Haldane’s Observation
The universe is not only queerer than we suppose, but queerer than we can suppose.
The British geneticist J.B.S. Haldane, best known for his part in developing the mathematical foundation for the theory of natural selection, qualified this observation as a ’suspicion’ in the title essay of Possible Worlds and Other Essays (1927). In full he wrote:
Now my own suspicion is that the universe is not only queerer than we suppose, but queerer than we can suppose. I have read and heard many attempts at a systematic account of it from materialism and theosophy to the Christian system or that of Kant, and I have always felt that they were much too simple. I suspect that there are more things in heaven and earth than are dreamed of or can be dreamed of in any philosophy.

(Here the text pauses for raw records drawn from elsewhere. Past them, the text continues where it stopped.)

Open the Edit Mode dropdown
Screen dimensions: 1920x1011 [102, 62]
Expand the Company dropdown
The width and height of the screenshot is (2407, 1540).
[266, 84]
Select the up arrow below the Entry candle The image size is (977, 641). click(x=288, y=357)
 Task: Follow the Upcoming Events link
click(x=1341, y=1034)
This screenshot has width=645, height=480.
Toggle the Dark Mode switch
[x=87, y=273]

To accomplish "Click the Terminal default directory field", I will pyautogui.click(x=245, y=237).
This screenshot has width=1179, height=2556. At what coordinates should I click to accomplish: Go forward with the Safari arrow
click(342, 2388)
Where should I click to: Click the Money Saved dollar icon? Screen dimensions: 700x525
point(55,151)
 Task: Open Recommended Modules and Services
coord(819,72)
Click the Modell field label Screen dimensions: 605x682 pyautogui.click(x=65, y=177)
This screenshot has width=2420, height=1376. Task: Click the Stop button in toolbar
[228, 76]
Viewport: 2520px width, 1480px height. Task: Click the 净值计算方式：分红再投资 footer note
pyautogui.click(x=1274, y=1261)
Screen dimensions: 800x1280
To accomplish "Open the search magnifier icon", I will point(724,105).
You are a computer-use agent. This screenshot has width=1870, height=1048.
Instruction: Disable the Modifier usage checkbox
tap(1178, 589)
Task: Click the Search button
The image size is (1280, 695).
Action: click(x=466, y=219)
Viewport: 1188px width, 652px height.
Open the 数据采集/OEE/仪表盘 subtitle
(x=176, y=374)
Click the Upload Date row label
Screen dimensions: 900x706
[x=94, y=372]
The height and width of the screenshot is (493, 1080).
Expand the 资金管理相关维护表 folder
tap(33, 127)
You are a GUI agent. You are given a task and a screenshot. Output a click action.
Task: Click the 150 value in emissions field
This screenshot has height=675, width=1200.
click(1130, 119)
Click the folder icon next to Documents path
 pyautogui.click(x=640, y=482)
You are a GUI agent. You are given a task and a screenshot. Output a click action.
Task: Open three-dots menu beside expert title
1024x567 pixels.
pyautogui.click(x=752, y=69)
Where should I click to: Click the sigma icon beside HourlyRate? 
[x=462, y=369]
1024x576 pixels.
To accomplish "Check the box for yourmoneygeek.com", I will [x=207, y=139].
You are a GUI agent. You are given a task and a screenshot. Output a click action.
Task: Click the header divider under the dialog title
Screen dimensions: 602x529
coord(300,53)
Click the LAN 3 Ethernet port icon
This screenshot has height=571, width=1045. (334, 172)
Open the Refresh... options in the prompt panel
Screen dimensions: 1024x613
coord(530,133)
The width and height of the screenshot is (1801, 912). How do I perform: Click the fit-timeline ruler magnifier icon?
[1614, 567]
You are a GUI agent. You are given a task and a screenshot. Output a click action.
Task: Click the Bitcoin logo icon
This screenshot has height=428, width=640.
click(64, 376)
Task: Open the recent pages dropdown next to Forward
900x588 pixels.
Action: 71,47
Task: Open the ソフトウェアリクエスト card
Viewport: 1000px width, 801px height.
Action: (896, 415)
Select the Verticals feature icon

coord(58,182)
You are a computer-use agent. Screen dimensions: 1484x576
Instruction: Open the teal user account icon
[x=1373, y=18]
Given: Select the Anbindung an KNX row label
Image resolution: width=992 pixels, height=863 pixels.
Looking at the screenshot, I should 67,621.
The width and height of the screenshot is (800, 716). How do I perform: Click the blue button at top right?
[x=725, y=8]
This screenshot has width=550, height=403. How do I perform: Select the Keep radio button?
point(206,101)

That is the reason why I have no philosophy myself and must be my excuse for dreaming.
Haldane was selling himself short; he was not actually so lacking in the philosophical department. A lifelong Marxist, he believed that any form of government - indeed authority of any kind - was intrinsically bad. He broke with the Communist Party in 1950 on account of Stalin’s support of T. D. Lysenko, whose genetic theories emphasising the role of environment over heredity became party dogma in the USSR, and he protested British policies in Egypt by leaving his post as professor at London University in 1957 and moving permanently to India. (One of the unexpected pleasures of his emigration was that it allowed him to dispense with shoes and socks in favour of sandals: “Sixty years in socks is enough.”) He also chaired the government committee that produced what is known as the Haldane Principle - a method of organisation that is not employed as widely as it might be - i.e. that government research and development efforts should be carried out by independent agencies, rather than by the departments that will benefit from their results.
The philosophical antithesis of Haldane’s Observation is Einstein’s belief that the principles of the universe are knowable, as expressed in a letter to Max Born that “He [God] does not play dice” (December 4th, 1926). This was in keeping with his 1921 remark that “God is subtle but he is not malicious” (later carved above the fireplace of the Common Room in Fine Hall at Princeton University). Commenting on Einstein’s comment, however, the cosmologist Stephen Hawking came down on Haldane’s side contending in a 1975 Nature article that “God not only plays dice, He sometimes throws the dice where they cannot be seen.”